A machine learning start-up that is aiming to speed up drug discovery and shake up the pharmaceutical industry has raised $400m from investors including SoftBank and Temasek.
Insitro, which is run by former Stanford artificial intelligence professor Daphne Koller, has partnerships with Gilead Sciences and Bristol-Myers Squibb to discover new biological targets for drug treatments, and the drugs themselves.
The pandemic has given investors hope that the long and costly timelines for discovering drugs — often as long as 10 years — can be slashed using new technology. The funding round, which is led by the Canada Pension Plan, also includes further investment from existing investors such as Andreessen Horowitz, T Rowe Price and BlackRock.
Koller said Big Pharma’s views about using machine learning to help discover drugs had changed significantly from when the company was founded just three years ago.
“Everyone now realises that this is . . . going to be transformative. That it is going to really drastically change timelines on at least some parts of the process and hopefully change the probability of success,” she said.
While artificial intelligence has not been used to find new Covid-19 treatments or vaccines, the speed to market of the messengerRNA vaccines from BioNTech/Pfizer and Moderna, and antibody treatments from Eli Lilly and AbCellera, has proved the value of a new approach, Koller said.
“It demonstrates the ability to engineer a drug, as opposed to discovering a drug.
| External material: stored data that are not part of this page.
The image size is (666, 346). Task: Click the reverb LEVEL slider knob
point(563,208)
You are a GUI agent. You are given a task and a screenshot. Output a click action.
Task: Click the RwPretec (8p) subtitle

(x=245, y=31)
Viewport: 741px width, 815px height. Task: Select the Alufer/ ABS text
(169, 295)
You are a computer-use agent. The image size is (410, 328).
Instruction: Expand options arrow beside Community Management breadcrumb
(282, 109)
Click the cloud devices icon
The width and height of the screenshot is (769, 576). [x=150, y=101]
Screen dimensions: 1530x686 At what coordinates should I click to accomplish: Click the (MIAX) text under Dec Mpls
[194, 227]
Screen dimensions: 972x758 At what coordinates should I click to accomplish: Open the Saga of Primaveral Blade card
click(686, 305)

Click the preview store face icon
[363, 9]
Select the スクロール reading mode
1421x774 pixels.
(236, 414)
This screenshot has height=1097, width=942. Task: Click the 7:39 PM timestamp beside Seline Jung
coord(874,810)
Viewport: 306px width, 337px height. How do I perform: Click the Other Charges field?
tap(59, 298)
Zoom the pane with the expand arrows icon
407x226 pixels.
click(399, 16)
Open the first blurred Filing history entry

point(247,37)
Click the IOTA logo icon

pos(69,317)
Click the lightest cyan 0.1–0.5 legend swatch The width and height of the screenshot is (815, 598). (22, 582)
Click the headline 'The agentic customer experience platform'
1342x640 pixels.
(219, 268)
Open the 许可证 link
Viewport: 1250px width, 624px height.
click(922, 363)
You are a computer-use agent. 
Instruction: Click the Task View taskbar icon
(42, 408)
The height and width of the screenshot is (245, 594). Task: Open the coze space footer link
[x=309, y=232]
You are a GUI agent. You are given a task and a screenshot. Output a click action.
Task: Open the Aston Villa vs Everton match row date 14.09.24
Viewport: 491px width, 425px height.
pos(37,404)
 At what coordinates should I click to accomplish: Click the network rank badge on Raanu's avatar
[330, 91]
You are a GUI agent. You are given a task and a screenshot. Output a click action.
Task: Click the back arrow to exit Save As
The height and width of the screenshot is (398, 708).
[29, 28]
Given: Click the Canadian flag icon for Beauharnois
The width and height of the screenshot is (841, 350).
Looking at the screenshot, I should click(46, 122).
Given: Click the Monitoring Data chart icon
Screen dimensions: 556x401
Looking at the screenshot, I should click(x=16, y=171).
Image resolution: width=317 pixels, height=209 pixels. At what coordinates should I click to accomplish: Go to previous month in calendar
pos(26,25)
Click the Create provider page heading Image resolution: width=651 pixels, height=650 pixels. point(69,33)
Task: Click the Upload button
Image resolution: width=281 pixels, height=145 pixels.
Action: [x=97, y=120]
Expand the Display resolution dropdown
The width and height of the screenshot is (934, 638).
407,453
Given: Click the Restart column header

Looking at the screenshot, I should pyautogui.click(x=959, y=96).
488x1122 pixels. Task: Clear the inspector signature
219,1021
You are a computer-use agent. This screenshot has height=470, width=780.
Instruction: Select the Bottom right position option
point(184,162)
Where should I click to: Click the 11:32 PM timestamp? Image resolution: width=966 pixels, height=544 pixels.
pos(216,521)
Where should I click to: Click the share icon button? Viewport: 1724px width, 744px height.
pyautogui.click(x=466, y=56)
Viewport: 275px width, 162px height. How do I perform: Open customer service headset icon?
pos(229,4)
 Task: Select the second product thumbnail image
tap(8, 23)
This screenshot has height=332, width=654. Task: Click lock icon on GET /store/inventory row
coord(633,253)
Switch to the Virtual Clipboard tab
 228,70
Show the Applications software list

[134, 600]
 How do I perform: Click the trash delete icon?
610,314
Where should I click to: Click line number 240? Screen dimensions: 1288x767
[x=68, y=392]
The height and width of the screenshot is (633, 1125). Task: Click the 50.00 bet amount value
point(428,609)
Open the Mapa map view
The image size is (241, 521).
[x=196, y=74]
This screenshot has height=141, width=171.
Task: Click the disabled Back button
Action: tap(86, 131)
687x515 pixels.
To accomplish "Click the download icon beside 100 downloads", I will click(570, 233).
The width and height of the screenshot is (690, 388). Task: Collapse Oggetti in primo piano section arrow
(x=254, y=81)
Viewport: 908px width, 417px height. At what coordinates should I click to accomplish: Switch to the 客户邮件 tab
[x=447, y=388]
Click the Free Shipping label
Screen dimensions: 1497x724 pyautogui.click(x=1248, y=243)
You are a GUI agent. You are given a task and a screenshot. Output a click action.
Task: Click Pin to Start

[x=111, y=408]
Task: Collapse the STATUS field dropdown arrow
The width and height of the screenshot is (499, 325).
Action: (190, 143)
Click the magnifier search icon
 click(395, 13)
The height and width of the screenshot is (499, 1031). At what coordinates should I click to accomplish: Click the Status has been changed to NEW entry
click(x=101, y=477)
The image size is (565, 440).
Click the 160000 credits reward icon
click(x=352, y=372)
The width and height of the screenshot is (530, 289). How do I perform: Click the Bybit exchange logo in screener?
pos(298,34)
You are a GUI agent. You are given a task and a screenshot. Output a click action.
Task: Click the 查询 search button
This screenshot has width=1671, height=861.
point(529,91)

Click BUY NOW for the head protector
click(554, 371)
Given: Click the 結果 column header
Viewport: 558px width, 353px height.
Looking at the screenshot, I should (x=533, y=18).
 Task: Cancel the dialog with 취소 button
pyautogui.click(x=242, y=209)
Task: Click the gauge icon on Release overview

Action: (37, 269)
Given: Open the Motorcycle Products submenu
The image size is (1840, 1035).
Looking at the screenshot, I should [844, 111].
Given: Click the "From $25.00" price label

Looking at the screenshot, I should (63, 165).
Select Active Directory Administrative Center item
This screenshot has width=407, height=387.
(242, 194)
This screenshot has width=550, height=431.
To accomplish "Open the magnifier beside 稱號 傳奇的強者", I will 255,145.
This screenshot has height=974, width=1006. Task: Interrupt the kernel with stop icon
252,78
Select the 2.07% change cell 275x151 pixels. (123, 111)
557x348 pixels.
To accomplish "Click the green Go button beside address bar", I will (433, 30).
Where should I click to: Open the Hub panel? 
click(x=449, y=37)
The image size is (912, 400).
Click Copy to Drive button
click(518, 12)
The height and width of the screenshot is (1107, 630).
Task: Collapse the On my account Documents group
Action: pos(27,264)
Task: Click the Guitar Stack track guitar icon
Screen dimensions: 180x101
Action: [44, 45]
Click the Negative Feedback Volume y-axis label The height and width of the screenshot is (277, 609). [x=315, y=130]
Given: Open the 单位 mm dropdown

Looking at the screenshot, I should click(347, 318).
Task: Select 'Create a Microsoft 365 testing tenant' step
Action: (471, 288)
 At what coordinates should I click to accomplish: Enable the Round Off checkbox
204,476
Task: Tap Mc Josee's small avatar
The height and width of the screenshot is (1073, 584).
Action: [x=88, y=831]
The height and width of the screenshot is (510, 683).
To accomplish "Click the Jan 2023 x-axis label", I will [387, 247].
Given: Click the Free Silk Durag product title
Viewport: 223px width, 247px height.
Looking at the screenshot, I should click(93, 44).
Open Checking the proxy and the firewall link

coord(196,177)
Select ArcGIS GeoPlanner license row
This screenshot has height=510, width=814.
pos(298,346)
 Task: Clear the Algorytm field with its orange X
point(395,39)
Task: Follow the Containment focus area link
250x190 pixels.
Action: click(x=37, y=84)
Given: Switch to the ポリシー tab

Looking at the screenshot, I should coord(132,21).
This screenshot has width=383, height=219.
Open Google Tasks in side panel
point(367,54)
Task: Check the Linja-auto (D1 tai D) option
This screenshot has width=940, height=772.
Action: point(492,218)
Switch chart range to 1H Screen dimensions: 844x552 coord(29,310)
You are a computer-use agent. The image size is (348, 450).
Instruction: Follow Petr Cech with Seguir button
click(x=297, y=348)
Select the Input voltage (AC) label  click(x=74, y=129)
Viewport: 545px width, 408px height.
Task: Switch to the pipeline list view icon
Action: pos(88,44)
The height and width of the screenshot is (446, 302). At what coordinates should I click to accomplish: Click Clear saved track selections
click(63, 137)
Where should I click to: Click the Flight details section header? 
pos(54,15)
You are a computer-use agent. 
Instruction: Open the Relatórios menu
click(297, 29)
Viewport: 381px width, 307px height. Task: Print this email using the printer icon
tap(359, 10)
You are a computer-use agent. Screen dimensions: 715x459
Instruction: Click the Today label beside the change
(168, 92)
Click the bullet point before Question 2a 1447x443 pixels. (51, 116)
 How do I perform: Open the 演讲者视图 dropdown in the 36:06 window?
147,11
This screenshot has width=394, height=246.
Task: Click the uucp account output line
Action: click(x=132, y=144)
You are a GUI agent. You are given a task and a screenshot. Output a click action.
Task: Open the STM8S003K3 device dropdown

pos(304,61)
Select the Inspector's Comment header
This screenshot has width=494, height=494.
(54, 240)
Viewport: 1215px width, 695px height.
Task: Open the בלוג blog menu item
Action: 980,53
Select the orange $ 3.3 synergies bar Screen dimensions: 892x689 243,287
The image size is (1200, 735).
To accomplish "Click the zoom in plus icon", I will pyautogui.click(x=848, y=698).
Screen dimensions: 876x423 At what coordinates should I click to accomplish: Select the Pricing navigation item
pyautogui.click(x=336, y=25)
That’s a complete shift in mindset,” she said.
Insitro uses machine learning to analyse human genetics and work out where to target drugs. It can use these insights to identify under-appreciated drugs left on the shelf at other companies and buy them, which would likely be its first assets to market.
The start-up is also investing in proprietary human biology databases, such as analysis of biopsy samples, and it recently bought Haystack Sciences, for its ability to predict how drugs interact with the body.
Koller said its partnership with Gilead, examining biopsies of patients suffering from the increasingly prevalent fatty liver disease Nash, had shown it can “crack open” the genetic drivers of the condition from a surprisingly small sample of patients.
Roger Perlmutter, a veteran drug discoverer who led research at Merck for decades, is on the board. He said Insitro stands out because of its focus on building data sets for machine learning.
“It requires an enormous amount of work to create that underlying structure and, hence, a lot of funding to do that over a long period of time. But at the end of the day I’m convinced that it’s going to have an impact,” he said.
He said this data will help address the “fundamental issue” that we have “very little understanding” of how the human body works.
“If you don’t know what’s wrong with it when it’s broken, it’s pretty hard to figure out how to fix it. And in that sense, it’s a bloody miracle anytime we make a drug,” he said.
Paul McCracken, senior portfolio manager at the Canada Pension Plan, said the pandemic had turned some investors from sceptics into believers in the new technologies shaking up the pharmaceuticals industry.
“The arrival of modern technology is more imminent than they otherwise might have thought,” he said.